Hacker News new | past | comments | ask | show | jobs | submit login

As mentioned in this article, x ^ x == 0. Fun fact, this is frequently used by compilers as a "cheap" way to zero out a register.

In addition, there are comparatively few cases in programming where we XOR. Sure, it happens in things like games quite a lot, but the main use is actually _cryptography_.

Between these two facts (more like hints really), I managed to reverse engineer the bulk of a piece of malware I was given to analyse in a an internship. I was handed the malware, a copy of IDA Pro, and given a few days to see what I could find. All I could remember when presented with a wall of hex encoded machine code were the hints above. I looked for XORs of different values, assumed it was crypto, and extrapolated from there. Found a routine happening three times in quick succession and guessed it was triple-DES. Then I guessed that writing your own 3DES from scratch was unlikely, so googled for crypto libraries and happened to find one that nearly matched (I think an earlier/unmodified version), and worked my way up tagging the operations until I got to the purpose, exfiltrating various registry keys and browser history to [somewhere].

It was a fun exercise, and therefore these facts will stay with me for far longer than they are accurate I'm sure!




Xor'ing registers isn't a compiler trick or arcane piece of lore, it's the canonical way to zero a register on most architectures. It's the only universally recommended way for both Intel and AMD x86 and x64 processors.

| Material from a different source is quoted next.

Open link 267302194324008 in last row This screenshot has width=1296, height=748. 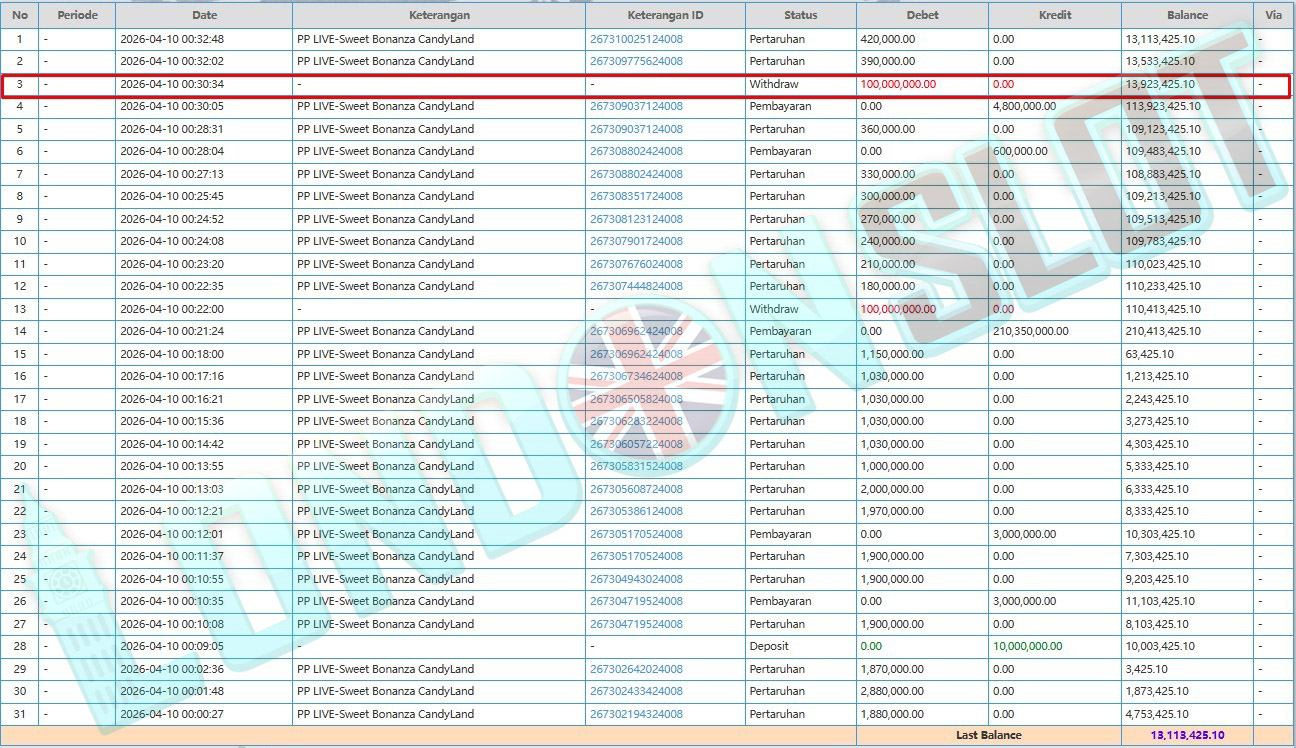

Not necessarily true for most architectures. Many RISC architectures have a "zero" register, so a canonical "move short immediate" instruction could be "OR Rn, R0, #n" ("OR R0 which is always zero with n and store into Rn") or the same with ADD. Then clearing Rn will usually be "OR Rn, R0, R0", "ADD Rn, R0, #0" or something like that.


I should have been clearer, when I say most architectures I mean most x86/x64 architectures not most ISAs. Obviously ISAs with a dedicated zero register don't need the zeroing idioms of x86.


In that case it's all of them. Some might like having both a MOV and a XOR in some special cases (one to avoid partial register stalls and one to avoid partial flags stalls, if I remember correctly) but even in those cases it's usually easy enough to avoid partial register stalls in some other way and just use XOR.


In fact, modern x86 CPUs know that the result of "x XOR x" is independent of x, and use this fact to optimize operations that would otherwise have a dependency.


You are correct but using programmers terminology here is confusing.

The opcodes 31 C0 mean "Set EAX register to zero"

The opcodes 31 D8 mean "Set EAX to EAX xor EBX"

The trick part is in the mnemonics used by assemblers and literature that transcribe the first as "XOR EAX, EAX".

It isn't actually implemented as such, so it isn't really an "optimization"


I'm not sure what you mean by "programmers terminology".

0x31 0xC0 is disassembled to "xor eax, eax".

This is not nitpicking, as there's an important difference. The "xor eax, eax" instruction affects CPU flags [1], while "mov eax, 0" doesn't [2].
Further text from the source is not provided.